Asset-based trucking companies and non-asset-based logistics providers for the past 20 years have been engaged in a tug-of-war for freight. In recent years, with high-profile mergers within and between both industries, the lines have blurred considerably. 
 
“We will have less of each, and going forward, we will have more blended types of operations,” Jacobs said. He added quickly, however, that “there is still a role for both.” 
 
For rapidly-growing XPO, adding asset and non-asset transportation providers to the company is not new, so the purchase of Con-way, the second-largest LTL carrier, which also owns Menlo logistics, is part of its evolution as a mega-logistics provider with $15 billion in revenue. Con-way’s physical assets include both trucks and terminals. Jacobs noted that the company's April, 2014 purchase of Pacer included that company’s 11,000 containers, and its purchase in June of Lyon, France-based Norbert Dentressangle included 7,700 trucks. 
 
Securing physical assets as well as logistics expertise in different markets not only opens up more opportunity to grow, but it fits in with regional business practices. Jacobs said that in the European market, customers feel more comfortable with asset-based providers. “We wouldn’t have been able to get those customers without assets,” he said. 
 
XPO’s intention is to continue to grow revenue by appealing to a variety of customers. Con-way’s customers, he said, range from blue-chip companies to mid-market and smaller accounts. Jacobs said he found Con-way attractive for several reasons, including its local account executives who handle smaller customers that ship primarily LTL. XPO is in a position to offer these customers an additional range of services including truckload, last-mile delivery, intermodal and cross-border. 
 
He envisions no serious issues combining the two companies, and in fact finds the prospects of integration exciting. “Our cultures are extremely compatible,” he said.

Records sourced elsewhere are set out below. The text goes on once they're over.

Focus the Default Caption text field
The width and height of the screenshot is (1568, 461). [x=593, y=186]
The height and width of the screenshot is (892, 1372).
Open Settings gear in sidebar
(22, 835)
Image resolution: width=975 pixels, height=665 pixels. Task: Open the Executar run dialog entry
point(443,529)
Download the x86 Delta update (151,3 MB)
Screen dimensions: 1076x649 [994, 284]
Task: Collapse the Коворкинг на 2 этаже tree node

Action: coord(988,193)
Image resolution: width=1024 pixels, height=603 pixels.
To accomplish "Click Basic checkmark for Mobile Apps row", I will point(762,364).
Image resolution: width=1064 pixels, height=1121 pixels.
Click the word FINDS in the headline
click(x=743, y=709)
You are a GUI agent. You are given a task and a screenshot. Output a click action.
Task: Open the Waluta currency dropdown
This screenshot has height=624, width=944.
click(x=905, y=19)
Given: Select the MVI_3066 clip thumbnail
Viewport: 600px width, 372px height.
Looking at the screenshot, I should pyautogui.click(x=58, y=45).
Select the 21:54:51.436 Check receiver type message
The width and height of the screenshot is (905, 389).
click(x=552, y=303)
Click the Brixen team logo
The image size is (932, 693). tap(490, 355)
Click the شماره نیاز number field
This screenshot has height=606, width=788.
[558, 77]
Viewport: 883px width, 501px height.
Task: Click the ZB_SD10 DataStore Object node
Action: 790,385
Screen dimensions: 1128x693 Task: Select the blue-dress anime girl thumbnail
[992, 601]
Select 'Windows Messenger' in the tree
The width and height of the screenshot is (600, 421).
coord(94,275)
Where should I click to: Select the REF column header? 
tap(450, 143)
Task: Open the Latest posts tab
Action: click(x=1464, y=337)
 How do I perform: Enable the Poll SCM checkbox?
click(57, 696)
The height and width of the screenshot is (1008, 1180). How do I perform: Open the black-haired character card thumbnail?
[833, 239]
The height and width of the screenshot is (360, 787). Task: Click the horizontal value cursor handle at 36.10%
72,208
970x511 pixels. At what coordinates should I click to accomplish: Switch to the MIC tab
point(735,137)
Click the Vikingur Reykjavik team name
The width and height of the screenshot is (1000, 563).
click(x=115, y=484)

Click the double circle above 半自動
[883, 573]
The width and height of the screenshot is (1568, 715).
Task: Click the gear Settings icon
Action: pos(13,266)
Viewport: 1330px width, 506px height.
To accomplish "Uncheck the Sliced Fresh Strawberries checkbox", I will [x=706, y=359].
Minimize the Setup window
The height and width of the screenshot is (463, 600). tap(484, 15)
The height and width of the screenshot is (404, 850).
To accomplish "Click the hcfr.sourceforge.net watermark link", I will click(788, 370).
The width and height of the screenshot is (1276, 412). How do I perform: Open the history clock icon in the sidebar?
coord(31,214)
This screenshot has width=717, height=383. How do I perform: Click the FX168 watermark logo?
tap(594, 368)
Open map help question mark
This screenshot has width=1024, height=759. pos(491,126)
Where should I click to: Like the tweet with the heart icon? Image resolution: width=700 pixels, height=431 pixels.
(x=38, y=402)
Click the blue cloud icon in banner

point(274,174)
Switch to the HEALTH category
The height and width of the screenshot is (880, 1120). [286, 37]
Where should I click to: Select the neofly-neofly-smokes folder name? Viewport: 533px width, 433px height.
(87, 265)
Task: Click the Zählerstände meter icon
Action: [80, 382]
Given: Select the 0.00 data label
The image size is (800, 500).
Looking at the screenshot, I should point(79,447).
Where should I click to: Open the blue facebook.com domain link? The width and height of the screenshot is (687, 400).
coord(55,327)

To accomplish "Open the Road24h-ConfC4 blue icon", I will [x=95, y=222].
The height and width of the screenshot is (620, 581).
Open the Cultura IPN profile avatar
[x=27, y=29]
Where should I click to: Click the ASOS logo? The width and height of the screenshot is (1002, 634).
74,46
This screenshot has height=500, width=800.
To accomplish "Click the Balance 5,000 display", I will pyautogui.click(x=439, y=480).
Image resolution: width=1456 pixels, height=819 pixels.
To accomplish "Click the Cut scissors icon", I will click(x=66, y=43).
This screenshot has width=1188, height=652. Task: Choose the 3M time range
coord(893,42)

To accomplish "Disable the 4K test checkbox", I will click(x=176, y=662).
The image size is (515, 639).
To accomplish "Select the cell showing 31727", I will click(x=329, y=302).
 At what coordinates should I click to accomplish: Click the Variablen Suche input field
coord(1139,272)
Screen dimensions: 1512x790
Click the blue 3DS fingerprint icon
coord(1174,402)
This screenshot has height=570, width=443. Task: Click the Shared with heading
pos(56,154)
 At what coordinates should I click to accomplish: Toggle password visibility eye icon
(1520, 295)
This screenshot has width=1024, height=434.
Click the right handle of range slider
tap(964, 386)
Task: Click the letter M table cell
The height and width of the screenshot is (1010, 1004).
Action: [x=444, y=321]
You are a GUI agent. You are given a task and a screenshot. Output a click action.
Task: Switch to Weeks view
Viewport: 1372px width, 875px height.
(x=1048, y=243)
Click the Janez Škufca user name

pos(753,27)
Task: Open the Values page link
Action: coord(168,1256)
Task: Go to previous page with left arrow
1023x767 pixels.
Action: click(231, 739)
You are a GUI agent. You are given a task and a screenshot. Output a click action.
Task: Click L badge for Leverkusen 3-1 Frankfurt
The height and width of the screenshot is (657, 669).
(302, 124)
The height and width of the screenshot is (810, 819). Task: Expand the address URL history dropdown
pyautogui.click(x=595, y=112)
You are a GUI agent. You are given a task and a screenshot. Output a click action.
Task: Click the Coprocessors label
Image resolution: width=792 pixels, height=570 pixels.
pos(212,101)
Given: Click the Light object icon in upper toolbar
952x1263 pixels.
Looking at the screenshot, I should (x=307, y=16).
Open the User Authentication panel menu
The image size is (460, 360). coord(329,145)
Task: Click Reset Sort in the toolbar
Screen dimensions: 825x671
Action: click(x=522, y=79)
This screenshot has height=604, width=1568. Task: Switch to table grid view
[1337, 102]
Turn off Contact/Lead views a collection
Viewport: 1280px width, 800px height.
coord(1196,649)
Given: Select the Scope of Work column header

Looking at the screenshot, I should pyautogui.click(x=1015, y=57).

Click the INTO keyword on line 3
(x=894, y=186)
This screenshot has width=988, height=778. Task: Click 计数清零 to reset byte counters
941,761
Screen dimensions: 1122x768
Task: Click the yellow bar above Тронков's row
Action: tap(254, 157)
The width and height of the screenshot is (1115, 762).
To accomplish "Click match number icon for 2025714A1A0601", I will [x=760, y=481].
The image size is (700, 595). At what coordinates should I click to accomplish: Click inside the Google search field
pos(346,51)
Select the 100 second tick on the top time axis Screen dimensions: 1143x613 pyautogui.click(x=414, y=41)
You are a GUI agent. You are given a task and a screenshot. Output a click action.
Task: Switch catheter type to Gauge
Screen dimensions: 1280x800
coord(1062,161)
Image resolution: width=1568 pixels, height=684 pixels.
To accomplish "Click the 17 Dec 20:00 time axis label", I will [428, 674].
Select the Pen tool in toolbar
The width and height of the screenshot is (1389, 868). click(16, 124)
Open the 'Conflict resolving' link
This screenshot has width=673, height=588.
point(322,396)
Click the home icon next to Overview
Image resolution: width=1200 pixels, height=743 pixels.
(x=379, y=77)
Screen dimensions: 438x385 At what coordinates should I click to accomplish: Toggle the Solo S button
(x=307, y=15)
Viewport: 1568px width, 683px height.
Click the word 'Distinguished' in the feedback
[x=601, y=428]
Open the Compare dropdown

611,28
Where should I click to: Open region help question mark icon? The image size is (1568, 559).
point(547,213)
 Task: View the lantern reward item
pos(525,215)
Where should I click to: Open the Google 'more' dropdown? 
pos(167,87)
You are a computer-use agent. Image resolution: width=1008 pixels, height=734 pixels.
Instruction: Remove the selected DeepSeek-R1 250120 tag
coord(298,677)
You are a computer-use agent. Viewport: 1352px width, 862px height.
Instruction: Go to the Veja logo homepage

Furthermore, Jacobs said his team has led some 500 acquisitions over the years. “It’s one of our core competencies,” he added. 
 
Some financial analysts have expressed concern about XPO’s rapid growth in recent years, which has involved a number of acquisitions and accumulation of debt, but Jacobs said his goal is to increase XPO’s earnings before interest, taxes and amortization from $1.1 billion to $1.5 billion without issuing more stock and without adding more debt. “We have excellent cash flow. We’re rock-solid,” he said. 
 
XPO is interested more in being a leader, which Jacobs defines as being first or second, or possibly third, in areas where it specializes — last mile delivery, intermodal, cross-border Mexico trade, brokerage, LTL, managed transportation and European trucking. 
 
Jacobs does not see XPO competing head-on with Federal Express and UPS in the parcel delivery business. “We’re 30 years too late to that party,” he said.